> Task details
Reproduce the data exactly, leaving nothing out.

Stored records:

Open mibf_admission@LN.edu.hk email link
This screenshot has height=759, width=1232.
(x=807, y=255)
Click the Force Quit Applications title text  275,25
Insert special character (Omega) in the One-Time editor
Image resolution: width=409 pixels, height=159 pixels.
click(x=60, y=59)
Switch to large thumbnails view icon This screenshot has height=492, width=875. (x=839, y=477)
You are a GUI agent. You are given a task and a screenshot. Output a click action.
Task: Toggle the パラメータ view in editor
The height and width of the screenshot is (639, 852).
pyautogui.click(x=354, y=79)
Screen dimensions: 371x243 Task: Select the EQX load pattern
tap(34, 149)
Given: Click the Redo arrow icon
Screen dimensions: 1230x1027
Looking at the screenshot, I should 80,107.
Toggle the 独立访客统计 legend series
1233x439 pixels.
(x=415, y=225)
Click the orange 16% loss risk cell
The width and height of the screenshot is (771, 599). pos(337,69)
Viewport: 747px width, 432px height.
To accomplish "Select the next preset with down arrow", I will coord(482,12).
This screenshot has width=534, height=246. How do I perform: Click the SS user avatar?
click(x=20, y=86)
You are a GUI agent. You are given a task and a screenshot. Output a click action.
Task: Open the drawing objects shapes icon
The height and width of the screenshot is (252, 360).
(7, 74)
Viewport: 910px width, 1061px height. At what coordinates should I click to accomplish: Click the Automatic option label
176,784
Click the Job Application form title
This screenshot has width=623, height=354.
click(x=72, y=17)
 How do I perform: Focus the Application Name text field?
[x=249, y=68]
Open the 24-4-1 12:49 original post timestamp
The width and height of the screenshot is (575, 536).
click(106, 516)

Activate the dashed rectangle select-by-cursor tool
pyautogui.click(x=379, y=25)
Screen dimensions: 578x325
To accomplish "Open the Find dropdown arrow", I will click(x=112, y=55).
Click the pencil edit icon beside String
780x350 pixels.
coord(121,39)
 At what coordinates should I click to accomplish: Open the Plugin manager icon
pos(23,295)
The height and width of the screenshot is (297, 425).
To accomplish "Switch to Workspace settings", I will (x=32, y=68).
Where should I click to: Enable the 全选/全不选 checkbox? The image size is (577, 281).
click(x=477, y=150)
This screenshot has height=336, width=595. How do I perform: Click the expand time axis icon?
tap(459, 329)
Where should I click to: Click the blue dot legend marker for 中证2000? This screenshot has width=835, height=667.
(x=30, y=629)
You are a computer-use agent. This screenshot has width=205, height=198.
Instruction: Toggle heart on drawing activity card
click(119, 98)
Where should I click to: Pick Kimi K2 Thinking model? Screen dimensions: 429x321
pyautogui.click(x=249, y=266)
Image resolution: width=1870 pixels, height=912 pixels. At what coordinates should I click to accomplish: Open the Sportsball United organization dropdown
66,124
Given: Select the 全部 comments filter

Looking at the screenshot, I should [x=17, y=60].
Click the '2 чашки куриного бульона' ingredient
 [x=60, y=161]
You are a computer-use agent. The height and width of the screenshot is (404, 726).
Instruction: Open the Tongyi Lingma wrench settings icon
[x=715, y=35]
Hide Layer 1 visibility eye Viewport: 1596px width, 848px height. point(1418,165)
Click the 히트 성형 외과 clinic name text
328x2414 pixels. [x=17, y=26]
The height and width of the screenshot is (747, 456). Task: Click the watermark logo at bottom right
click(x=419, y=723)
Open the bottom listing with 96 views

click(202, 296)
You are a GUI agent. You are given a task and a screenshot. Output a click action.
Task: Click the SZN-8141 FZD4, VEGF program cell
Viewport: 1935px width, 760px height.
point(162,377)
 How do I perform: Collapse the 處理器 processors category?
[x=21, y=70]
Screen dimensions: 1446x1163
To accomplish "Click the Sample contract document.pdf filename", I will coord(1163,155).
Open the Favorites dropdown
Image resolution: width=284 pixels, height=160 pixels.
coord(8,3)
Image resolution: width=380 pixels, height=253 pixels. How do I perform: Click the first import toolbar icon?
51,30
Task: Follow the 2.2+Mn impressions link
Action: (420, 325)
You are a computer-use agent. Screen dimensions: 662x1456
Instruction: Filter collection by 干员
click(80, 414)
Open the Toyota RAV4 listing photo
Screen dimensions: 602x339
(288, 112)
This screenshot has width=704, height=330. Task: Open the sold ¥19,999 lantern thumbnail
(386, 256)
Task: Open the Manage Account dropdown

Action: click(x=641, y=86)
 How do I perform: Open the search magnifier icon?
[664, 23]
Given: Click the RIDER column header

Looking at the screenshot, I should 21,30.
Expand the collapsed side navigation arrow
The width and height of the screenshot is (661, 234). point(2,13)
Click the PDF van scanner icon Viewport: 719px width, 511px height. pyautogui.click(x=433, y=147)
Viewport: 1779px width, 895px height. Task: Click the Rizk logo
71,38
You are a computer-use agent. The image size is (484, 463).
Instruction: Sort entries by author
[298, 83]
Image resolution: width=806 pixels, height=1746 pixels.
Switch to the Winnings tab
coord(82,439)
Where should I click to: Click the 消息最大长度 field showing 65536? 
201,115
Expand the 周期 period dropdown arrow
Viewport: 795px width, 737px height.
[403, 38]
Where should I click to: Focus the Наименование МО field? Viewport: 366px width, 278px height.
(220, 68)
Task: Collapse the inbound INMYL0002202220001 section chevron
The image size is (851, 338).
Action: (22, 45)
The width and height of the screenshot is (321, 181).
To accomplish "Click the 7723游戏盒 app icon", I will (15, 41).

> Answer to the problem
Open mibf_admission@LN.edu.hk email link
This screenshot has height=759, width=1232.
(x=807, y=255)
Click the Force Quit Applications title text  275,25
Insert special character (Omega) in the One-Time editor
Image resolution: width=409 pixels, height=159 pixels.
click(x=60, y=59)
Switch to large thumbnails view icon This screenshot has height=492, width=875. (x=839, y=477)
You are a GUI agent. You are given a task and a screenshot. Output a click action.
Task: Toggle the パラメータ view in editor
The height and width of the screenshot is (639, 852).
pyautogui.click(x=354, y=79)
Screen dimensions: 371x243 Task: Select the EQX load pattern
tap(34, 149)
Given: Click the Redo arrow icon
Screen dimensions: 1230x1027
Looking at the screenshot, I should 80,107.
Toggle the 独立访客统计 legend series
1233x439 pixels.
(x=415, y=225)
Click the orange 16% loss risk cell
The width and height of the screenshot is (771, 599). pos(337,69)
Viewport: 747px width, 432px height.
To accomplish "Select the next preset with down arrow", I will coord(482,12).
This screenshot has width=534, height=246. How do I perform: Click the SS user avatar?
click(x=20, y=86)
You are a GUI agent. You are given a task and a screenshot. Output a click action.
Task: Open the drawing objects shapes icon
The height and width of the screenshot is (252, 360).
(7, 74)
Viewport: 910px width, 1061px height. At what coordinates should I click to accomplish: Click the Automatic option label
176,784
Click the Job Application form title
This screenshot has width=623, height=354.
click(x=72, y=17)
 How do I perform: Focus the Application Name text field?
[x=249, y=68]
Open the 24-4-1 12:49 original post timestamp
The width and height of the screenshot is (575, 536).
click(106, 516)

Activate the dashed rectangle select-by-cursor tool
pyautogui.click(x=379, y=25)
Screen dimensions: 578x325
To accomplish "Open the Find dropdown arrow", I will click(x=112, y=55).
Click the pencil edit icon beside String
780x350 pixels.
coord(121,39)
 At what coordinates should I click to accomplish: Open the Plugin manager icon
pos(23,295)
The height and width of the screenshot is (297, 425).
To accomplish "Switch to Workspace settings", I will (x=32, y=68).
Where should I click to: Enable the 全选/全不选 checkbox? The image size is (577, 281).
click(x=477, y=150)
This screenshot has height=336, width=595. How do I perform: Click the expand time axis icon?
tap(459, 329)
Where should I click to: Click the blue dot legend marker for 中证2000? This screenshot has width=835, height=667.
(x=30, y=629)
You are a computer-use agent. This screenshot has width=205, height=198.
Instruction: Toggle heart on drawing activity card
click(119, 98)
Where should I click to: Pick Kimi K2 Thinking model? Screen dimensions: 429x321
pyautogui.click(x=249, y=266)
Image resolution: width=1870 pixels, height=912 pixels. At what coordinates should I click to accomplish: Open the Sportsball United organization dropdown
66,124
Given: Select the 全部 comments filter

Looking at the screenshot, I should [x=17, y=60].
Click the '2 чашки куриного бульона' ingredient
 [x=60, y=161]
You are a computer-use agent. The height and width of the screenshot is (404, 726).
Instruction: Open the Tongyi Lingma wrench settings icon
[x=715, y=35]
Hide Layer 1 visibility eye Viewport: 1596px width, 848px height. point(1418,165)
Click the 히트 성형 외과 clinic name text
328x2414 pixels. [x=17, y=26]
The height and width of the screenshot is (747, 456). Task: Click the watermark logo at bottom right
click(x=419, y=723)
Open the bottom listing with 96 views

click(202, 296)
You are a GUI agent. You are given a task and a screenshot. Output a click action.
Task: Click the SZN-8141 FZD4, VEGF program cell
Viewport: 1935px width, 760px height.
point(162,377)
 How do I perform: Collapse the 處理器 processors category?
[x=21, y=70]
Screen dimensions: 1446x1163
To accomplish "Click the Sample contract document.pdf filename", I will coord(1163,155).
Open the Favorites dropdown
Image resolution: width=284 pixels, height=160 pixels.
coord(8,3)
Image resolution: width=380 pixels, height=253 pixels. How do I perform: Click the first import toolbar icon?
51,30
Task: Follow the 2.2+Mn impressions link
Action: (420, 325)
You are a computer-use agent. Screen dimensions: 662x1456
Instruction: Filter collection by 干员
click(80, 414)
Open the Toyota RAV4 listing photo
Screen dimensions: 602x339
(288, 112)
This screenshot has width=704, height=330. Task: Open the sold ¥19,999 lantern thumbnail
(386, 256)
Task: Open the Manage Account dropdown

Action: click(x=641, y=86)
 How do I perform: Open the search magnifier icon?
[664, 23]
Given: Click the RIDER column header

Looking at the screenshot, I should 21,30.
Expand the collapsed side navigation arrow
The width and height of the screenshot is (661, 234). point(2,13)
Click the PDF van scanner icon Viewport: 719px width, 511px height. pyautogui.click(x=433, y=147)
Viewport: 1779px width, 895px height. Task: Click the Rizk logo
71,38
You are a computer-use agent. The image size is (484, 463).
Instruction: Sort entries by author
[298, 83]
Image resolution: width=806 pixels, height=1746 pixels.
Switch to the Winnings tab
coord(82,439)
Where should I click to: Click the 消息最大长度 field showing 65536? 
201,115
Expand the 周期 period dropdown arrow
Viewport: 795px width, 737px height.
[403, 38]
Where should I click to: Focus the Наименование МО field? Viewport: 366px width, 278px height.
(220, 68)
Task: Collapse the inbound INMYL0002202220001 section chevron
The image size is (851, 338).
Action: (22, 45)
The width and height of the screenshot is (321, 181).
To accomplish "Click the 7723游戏盒 app icon", I will (15, 41).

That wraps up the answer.